__Problem to solve__.
Copy out, word for word, the whole passage below on civilian drone operators.

__Reading text__.
[Start of section]

Occasionally, I've heard that the plot of my first novel, "The Missile Game," was "hard to believe." Those comments don't bother me too much ... because I agree with them! The story in that book revolves around a civilian drone operator who becomes involved in his own personal war with ISIS terrorists. It is, indeed, very hard to believe. I'm afraid most people aren't even aware that civilians are already operating drones in war zones. Though those civilian contractors aren't operating "combat drones" yet, they could be someday soon. The exerpt below is from US News and World Report.
"Private contractors may play a more significant role in armed drone warfare in the coming years, thanks to a Pentagon plan designed to drastically boost the ranks of drone operators amid an ever-increasing need for the missions they conduct.
"Following widespread reports that America's drone force cannot keep up with its demands, the Pentagon announced this week it would increase the total number of active worldwide drone missions from current levels of roughly 65 to about 90 by 2019.

[End of section]

__Listed records__.
[Start of section]

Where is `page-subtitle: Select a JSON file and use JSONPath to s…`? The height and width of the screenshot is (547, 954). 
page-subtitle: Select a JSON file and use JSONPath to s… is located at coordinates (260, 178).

[End of section]
[Start of section]

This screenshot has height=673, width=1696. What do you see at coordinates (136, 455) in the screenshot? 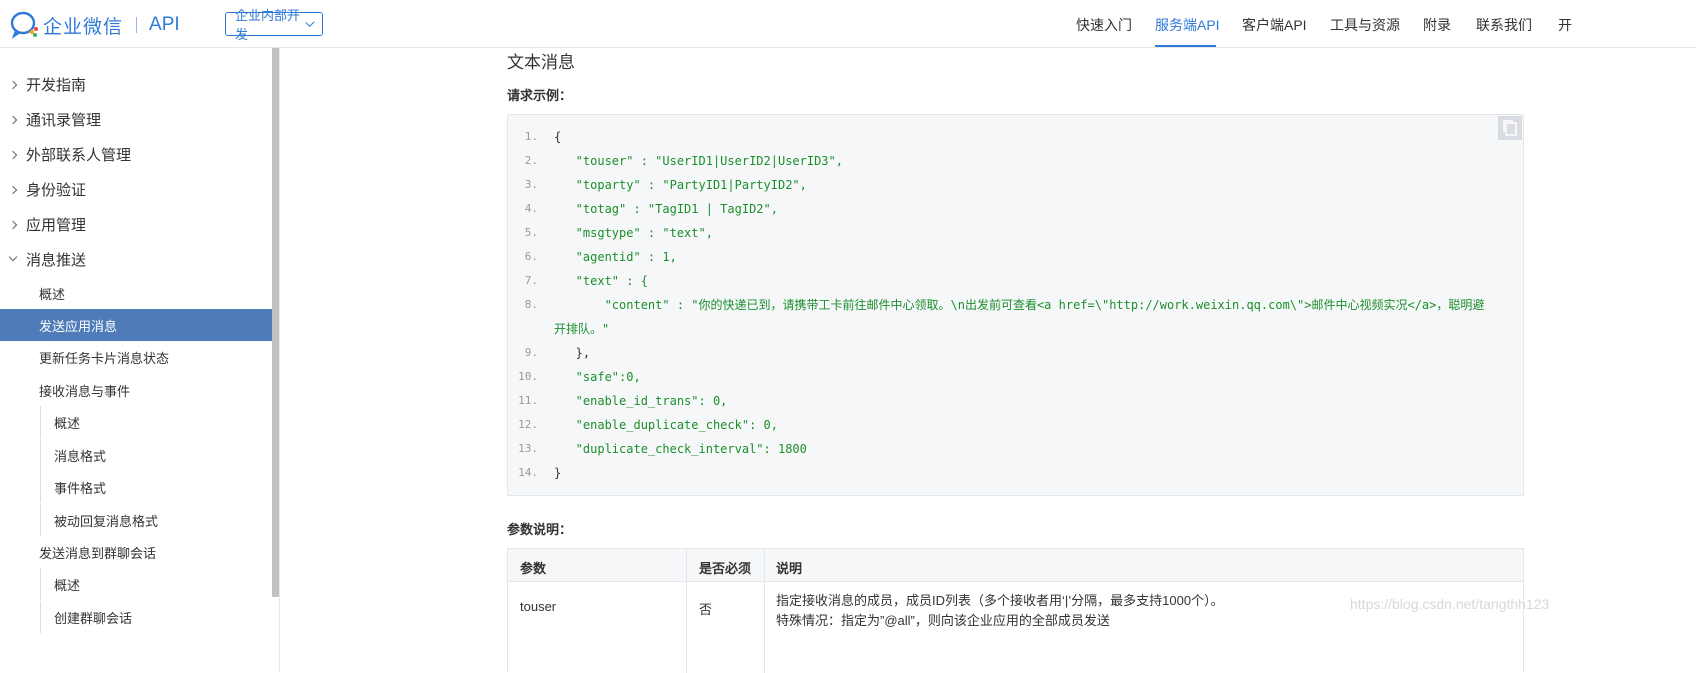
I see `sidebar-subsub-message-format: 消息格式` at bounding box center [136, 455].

[End of section]
[Start of section]

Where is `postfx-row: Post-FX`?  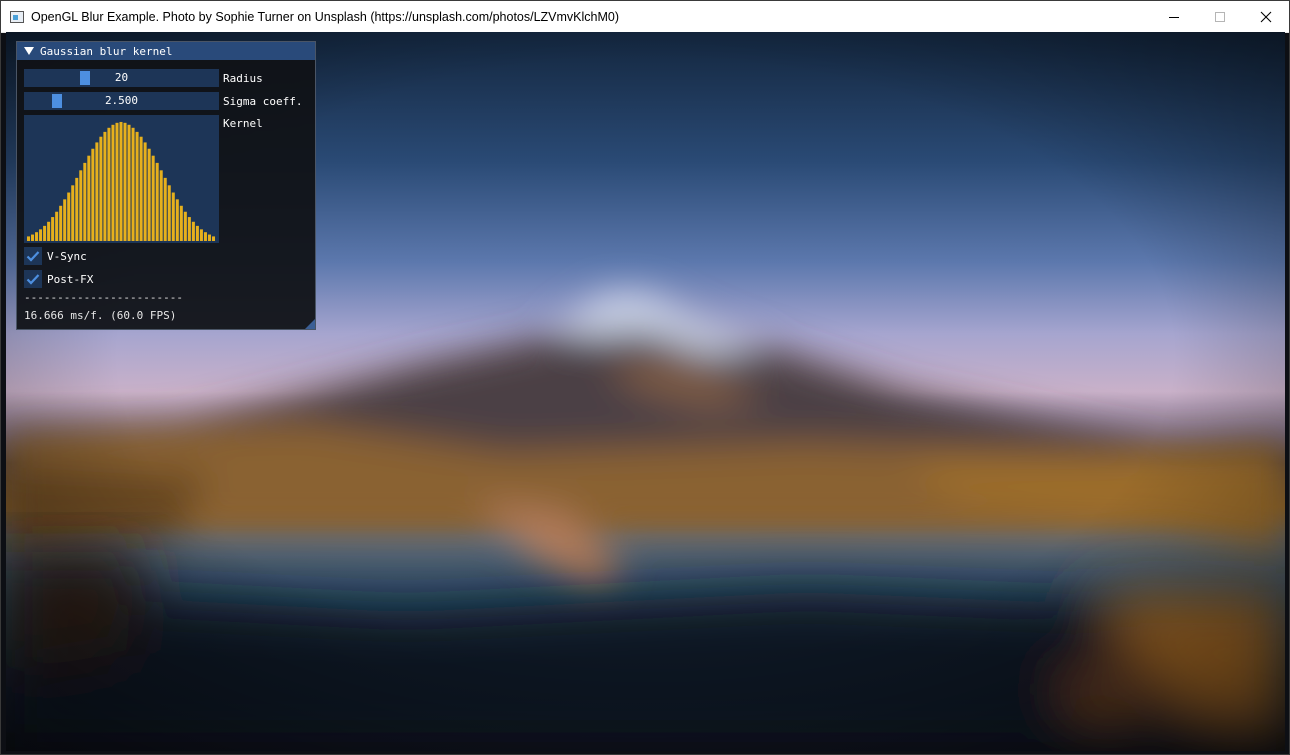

[End of section]

__Reply to the task__.
Occasionally, I've heard that the plot of my first novel, "The Missile Game," was "hard to believe." Those comments don't bother me too much ... because I agree with them! The story in that book revolves around a civilian drone operator who becomes involved in his own personal war with ISIS terrorists. It is, indeed, very hard to believe. I'm afraid most people aren't even aware that civilians are already operating drones in war zones. Though those civilian contractors aren't operating "combat drones" yet, they could be someday soon. The exerpt below is from US News and World Report.
"Private contractors may play a more significant role in armed drone warfare in the coming years, thanks to a Pentagon plan designed to drastically boost the ranks of drone operators amid an ever-increasing need for the missions they conduct.
"Following widespread reports that America's drone force cannot keep up with its demands, the Pentagon announced this week it would increase the total number of active worldwide drone missions from current levels of roughly 65 to about 90 by 2019.